Levi mengernyit saat Sid tiba-tiba memanggilnya dan menggedikan kepala ke suatu arah. Dia menoleh ke arah yang dimaksud Sid, dan melihat Maya yang sedang berjalan menyusuri koridor dengan ditemani Bulan. Raut wajahnya tampak murung. Hal itu membuat Levi merasa bersalah. Pertanyaan terakhir Maya beberapa hari lalu, ketika mereka bicara, masih terngiang jelas di telinganya.

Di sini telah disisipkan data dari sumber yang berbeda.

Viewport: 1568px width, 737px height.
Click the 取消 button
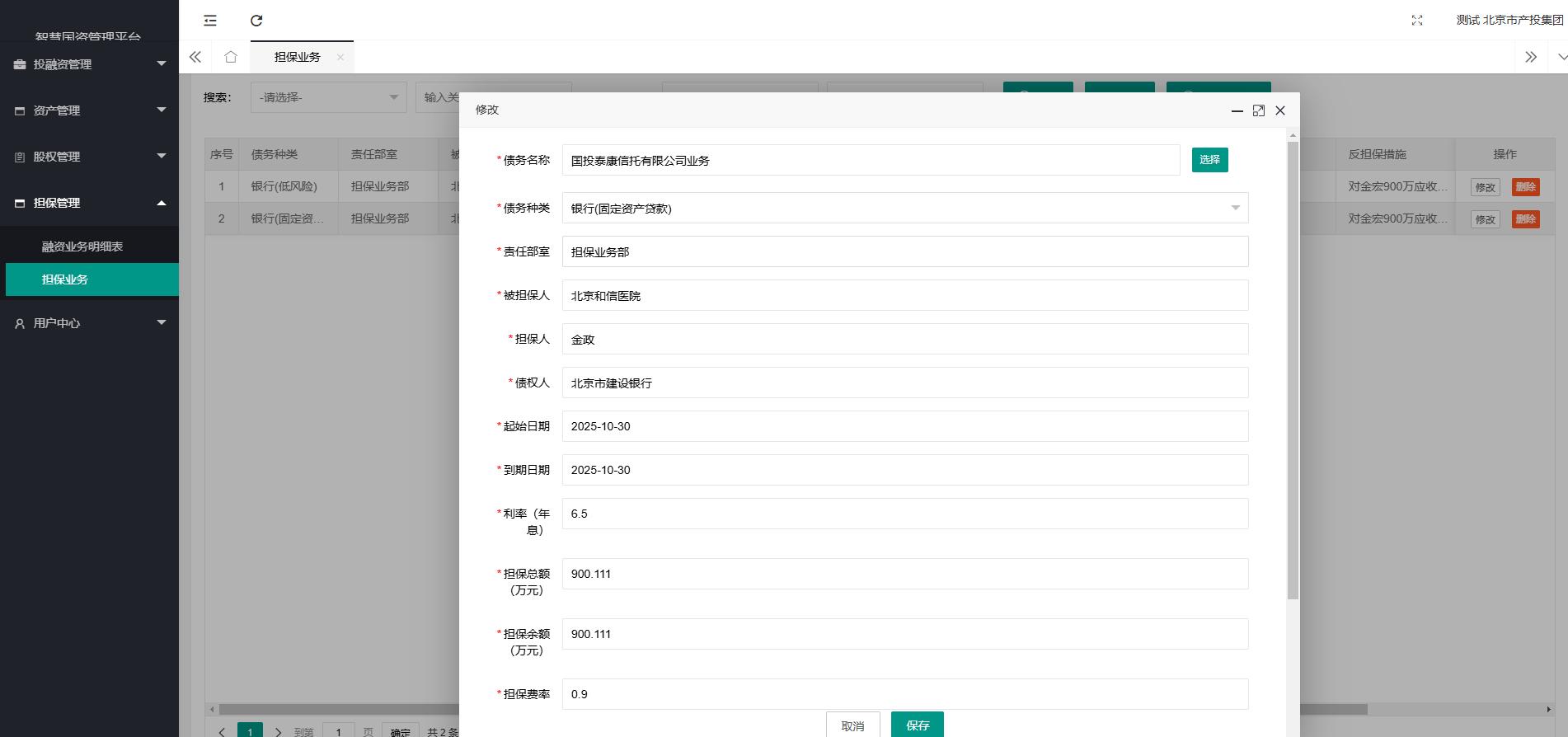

"Sebenarnya hubungan seperti apa yang sedang kita jalani? Dan apa artinya aku buat kamu?" belum sempat menjawab pertanyaan Maya, Levi mendapat pesan singkat bahwa Sisca sangat membutuhkan dia.
Levi mendesah. Berpikir sejenak, dia kemudian berpaling pada Sisca yang sedang terkekeh menonton stand up comedy dadakan yang dilakukan Agus.
"Sisca. Kapan Papa dan Mamamu kembali?"
"Lusa Kak. Kenapa?"
***
Ini minggu yang rumit untuk Maya. Perasaan yang muncul saat melihat kebersamaan Levi dan Sisca membuatnya tidak mau ke sekolah. Tapi apa boleh buat, orang tuanya, terutama si Papa, akan marah saat mengetahui bahwa anak perempuannya tidak mau pergi sekolah cuma gara-gara seorang cowok.
"May. Cepetan!"
"Iya Ma, bentaaaar!"
"Udah jam tujuh lho, May."
"Iya. Iya!" Maya merutuki kecerewetan mamanya. Buru-buru amat sih Ma, lagian sekolah kan dekat, cuma beberapa meter dari rumah. Kalau telat, tinggal ngebut—lari. Dan juga si Papa udah ngebut dari tadi.
"Mayaaa!"
Maya cemberut mendengar panggilan sang Mama, "Iya Maaa," sahutnya sebal sembari memasukan beberapa buku, sesuai jadwal mata pelajaran hari ini ke dalam tas.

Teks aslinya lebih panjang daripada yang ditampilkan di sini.